The bench, also comprising Justices S K Kaul and M R Shah, directed that states oversee the registration of migrant workers and ensure that they are made to board the train or bus at the earliest.

The top court said that complete information in this regard should be publicised to all concerned. The court observed that it is presently concerned with the miseries and difficulty faced by the migrant workers who are trying to get to their native places.

It said though there is no doubt that concerned state governments and UTs are taking steps, several lapses have been issued in the process of registration, transportation and providing food water to the migrants.

The Solicitor General’s arguments

Solicitor General Tushar Mehta’s arguments for the Centre raised some eyebrows on social media on Thursday. Stating that the Centre has taken steps for the welfare of the migrants stranded across the country, and is making proper arrangements for them, the SG lashed out at “media reports” and “people on social media,” accusing them of spreading misinformation. 

"Centre is doing a lot to prevent COVID-19 but there are Prophets of Doom in our country who only spread negativity, negativity, negativity.  These armchair intellectuals do not recognize the nation's effort,” the SG was quoted as saying by LiveLaw.

SG Tushar Mehta drew similarities between them and the photographer who went to Sudan in 1983 who took a picture of a panic-stricken child, next to whom was a vulture was waiting for the child to die. “He photographed it and the photo was published in NYT and the photographer was awarded the Pulitzer Prize. He committed suicide after 4 months. A journalist had asked him, what happened to the child? He said I don’t know, I had to return home. Then the reporter asked him, how many vultures were there? He said one. The reporter said, no. There were two. One was holding the camera,” the SG recounted in court.

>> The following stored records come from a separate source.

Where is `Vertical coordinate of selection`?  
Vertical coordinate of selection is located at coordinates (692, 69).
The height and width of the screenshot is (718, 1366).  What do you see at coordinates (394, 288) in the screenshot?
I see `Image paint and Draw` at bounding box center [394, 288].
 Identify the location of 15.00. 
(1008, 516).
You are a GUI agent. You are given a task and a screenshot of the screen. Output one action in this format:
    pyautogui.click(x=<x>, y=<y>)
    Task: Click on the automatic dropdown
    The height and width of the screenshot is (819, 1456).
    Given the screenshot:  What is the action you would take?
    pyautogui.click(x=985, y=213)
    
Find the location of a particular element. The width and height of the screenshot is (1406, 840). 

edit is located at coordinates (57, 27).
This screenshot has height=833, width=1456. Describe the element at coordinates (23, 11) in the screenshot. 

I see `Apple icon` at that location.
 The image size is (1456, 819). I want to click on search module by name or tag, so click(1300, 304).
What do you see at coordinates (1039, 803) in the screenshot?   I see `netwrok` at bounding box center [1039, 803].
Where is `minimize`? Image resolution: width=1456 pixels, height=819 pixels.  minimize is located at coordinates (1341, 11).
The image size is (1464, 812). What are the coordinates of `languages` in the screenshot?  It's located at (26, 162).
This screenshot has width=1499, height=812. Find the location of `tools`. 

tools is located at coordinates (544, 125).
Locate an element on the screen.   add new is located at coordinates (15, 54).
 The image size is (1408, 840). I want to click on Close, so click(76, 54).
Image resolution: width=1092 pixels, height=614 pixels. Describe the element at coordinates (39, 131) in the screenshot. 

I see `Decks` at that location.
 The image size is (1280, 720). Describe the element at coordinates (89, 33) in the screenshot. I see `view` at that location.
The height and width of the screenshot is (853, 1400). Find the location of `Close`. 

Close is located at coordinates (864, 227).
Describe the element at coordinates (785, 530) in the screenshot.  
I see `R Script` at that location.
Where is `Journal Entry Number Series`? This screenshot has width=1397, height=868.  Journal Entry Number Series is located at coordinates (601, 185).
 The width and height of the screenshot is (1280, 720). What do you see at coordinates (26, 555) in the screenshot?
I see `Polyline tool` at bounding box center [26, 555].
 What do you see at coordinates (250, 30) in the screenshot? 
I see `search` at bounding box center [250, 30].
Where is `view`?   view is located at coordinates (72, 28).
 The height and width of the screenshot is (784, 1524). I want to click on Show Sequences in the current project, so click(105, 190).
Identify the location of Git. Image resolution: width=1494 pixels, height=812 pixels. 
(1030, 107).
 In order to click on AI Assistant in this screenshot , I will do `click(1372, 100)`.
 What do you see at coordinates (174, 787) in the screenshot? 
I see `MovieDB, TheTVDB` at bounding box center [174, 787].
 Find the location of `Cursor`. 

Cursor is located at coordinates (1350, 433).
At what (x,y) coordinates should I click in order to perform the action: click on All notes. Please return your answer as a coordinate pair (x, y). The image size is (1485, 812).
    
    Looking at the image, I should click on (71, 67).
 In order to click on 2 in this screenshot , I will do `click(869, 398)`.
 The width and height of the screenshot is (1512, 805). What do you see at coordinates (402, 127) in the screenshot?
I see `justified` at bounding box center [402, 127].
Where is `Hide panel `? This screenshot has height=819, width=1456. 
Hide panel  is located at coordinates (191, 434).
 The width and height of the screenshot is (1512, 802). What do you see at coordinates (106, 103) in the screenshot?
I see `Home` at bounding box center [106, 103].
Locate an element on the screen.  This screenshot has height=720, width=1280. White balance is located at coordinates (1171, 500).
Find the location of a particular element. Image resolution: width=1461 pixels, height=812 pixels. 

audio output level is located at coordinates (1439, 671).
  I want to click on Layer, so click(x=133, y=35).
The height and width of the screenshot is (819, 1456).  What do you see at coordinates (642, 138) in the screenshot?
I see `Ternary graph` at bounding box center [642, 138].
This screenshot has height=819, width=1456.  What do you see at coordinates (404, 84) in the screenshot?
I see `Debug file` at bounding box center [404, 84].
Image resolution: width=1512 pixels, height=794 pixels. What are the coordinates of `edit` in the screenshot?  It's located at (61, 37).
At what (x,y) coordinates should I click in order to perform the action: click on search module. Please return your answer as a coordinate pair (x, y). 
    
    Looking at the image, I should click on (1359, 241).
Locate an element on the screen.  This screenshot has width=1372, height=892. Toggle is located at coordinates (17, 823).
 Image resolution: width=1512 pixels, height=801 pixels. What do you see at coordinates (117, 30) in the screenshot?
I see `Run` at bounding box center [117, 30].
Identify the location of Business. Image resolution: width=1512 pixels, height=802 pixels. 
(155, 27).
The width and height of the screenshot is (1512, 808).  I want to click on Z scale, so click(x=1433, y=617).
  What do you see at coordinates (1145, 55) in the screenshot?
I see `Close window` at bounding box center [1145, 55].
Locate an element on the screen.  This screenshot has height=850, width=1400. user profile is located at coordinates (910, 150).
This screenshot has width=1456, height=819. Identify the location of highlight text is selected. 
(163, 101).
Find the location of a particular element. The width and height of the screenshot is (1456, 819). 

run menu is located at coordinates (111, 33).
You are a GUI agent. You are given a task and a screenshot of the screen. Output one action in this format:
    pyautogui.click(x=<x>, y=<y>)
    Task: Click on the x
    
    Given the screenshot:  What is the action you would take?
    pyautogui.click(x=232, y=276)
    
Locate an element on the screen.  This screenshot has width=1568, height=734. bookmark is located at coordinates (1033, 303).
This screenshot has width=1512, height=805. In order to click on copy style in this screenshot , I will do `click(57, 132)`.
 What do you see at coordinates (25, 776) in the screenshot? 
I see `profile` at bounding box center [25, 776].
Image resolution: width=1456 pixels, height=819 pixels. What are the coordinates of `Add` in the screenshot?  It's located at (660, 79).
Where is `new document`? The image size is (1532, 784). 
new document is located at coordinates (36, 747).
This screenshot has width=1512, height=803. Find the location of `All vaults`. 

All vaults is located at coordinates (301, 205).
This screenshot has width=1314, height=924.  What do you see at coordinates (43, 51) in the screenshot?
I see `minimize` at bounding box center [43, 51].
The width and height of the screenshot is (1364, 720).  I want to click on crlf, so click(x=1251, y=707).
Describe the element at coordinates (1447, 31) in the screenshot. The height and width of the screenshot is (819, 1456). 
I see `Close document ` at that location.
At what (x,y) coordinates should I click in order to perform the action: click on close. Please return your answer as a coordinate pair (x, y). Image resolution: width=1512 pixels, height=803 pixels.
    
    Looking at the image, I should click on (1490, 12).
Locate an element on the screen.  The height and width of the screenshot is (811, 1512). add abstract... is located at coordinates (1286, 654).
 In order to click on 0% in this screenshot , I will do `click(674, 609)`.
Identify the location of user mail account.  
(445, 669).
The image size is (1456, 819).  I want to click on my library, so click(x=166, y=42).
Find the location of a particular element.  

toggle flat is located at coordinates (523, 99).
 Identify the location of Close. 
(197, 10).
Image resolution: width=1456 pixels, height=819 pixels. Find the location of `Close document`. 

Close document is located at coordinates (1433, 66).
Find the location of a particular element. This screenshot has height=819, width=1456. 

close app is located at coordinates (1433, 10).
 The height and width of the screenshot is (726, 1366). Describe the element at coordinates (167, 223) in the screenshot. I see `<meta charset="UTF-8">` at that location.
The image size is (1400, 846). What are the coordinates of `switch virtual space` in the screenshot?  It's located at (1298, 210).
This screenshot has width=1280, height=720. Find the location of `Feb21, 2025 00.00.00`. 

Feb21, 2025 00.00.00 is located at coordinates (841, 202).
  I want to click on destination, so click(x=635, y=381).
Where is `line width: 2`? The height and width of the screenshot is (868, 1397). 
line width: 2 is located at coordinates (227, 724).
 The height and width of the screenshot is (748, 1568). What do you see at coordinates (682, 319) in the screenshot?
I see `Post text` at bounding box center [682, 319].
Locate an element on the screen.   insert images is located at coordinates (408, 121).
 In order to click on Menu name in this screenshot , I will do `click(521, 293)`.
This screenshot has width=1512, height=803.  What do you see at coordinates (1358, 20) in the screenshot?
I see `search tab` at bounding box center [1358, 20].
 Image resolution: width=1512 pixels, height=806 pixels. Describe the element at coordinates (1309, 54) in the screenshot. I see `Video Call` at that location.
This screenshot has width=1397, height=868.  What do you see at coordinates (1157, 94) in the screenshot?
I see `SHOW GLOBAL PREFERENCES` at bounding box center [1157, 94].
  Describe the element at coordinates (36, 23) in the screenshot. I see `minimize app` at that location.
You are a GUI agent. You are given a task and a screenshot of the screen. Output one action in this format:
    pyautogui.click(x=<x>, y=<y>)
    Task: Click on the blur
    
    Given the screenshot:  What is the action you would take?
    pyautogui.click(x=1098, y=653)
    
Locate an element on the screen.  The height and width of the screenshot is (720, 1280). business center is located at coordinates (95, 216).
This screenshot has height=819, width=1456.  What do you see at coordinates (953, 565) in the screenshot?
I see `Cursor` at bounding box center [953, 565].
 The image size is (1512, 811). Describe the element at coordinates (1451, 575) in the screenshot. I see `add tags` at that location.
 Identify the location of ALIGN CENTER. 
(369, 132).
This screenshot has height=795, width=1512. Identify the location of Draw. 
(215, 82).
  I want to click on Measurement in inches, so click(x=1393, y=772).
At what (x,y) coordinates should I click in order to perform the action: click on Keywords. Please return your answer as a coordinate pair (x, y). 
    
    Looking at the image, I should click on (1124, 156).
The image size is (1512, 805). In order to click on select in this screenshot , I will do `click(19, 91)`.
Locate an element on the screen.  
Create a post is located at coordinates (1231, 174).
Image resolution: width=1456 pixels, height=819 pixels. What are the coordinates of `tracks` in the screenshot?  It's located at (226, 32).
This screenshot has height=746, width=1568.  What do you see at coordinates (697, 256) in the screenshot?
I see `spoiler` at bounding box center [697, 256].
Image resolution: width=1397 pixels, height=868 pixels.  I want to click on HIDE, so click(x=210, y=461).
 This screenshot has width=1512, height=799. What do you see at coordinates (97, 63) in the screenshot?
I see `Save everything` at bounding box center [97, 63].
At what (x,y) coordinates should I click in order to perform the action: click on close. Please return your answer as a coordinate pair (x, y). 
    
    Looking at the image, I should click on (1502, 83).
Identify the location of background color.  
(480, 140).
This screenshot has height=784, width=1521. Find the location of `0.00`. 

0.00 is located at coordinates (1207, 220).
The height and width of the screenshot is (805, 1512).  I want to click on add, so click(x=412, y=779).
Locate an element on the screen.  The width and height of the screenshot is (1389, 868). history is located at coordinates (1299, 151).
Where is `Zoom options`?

Many had been sharing a particular Facebook post dated May 20 that had spoken of the vulture and the child in a post and noted that the SG's arguments sounded eerily like the post.

The SG added, "Those who come before your Lordships, let them establish their credentials. They earn in crores. Have they spent a penny?  People are feeding people on the streets. Had any of them cared to come out of their AC offices? For these arm chair intellectuals, Lordships are neutral only if they abuse the executive...All these people wanting to intervene need to apply the vulture and child story.”

The Solicitor General also went on to state that some high courts in the country are running a “parallel government.”

There was also a war of words between the SG and Kapil Sibal, who was appearing for two organisations in the hearing. As Kapil Sibal began arguing, Tushar Mehta said the issue should not be politicised, to which Sibal said, it is a humanitarian crisis. The SG then asked Sibal what his contribution to the crisis was, to which Sibal responded with ‘Rs 4 crore.’

Senior advocate Kapil Sibal went on to argue that the Centre has not followed the guidelines as per the Disaster Management Act. He stated that there should have been a national plan prepare by now to ensure a minimum standard to provide shelter, food, drinking water, medical cover and sanitation.

“The responsibility has been shifted to state governments without any minimum standard. Non-implementation of minimum standards and lack of coordination is why people are walking. It has nothing to do with politics. People are walking away from shelters because the shelter homes are not upto standard,” Sibal told the court.

After hearing arguments from other advocates party to the plea, the Supreme Court passed interim directions and adjourned the matter to June 5.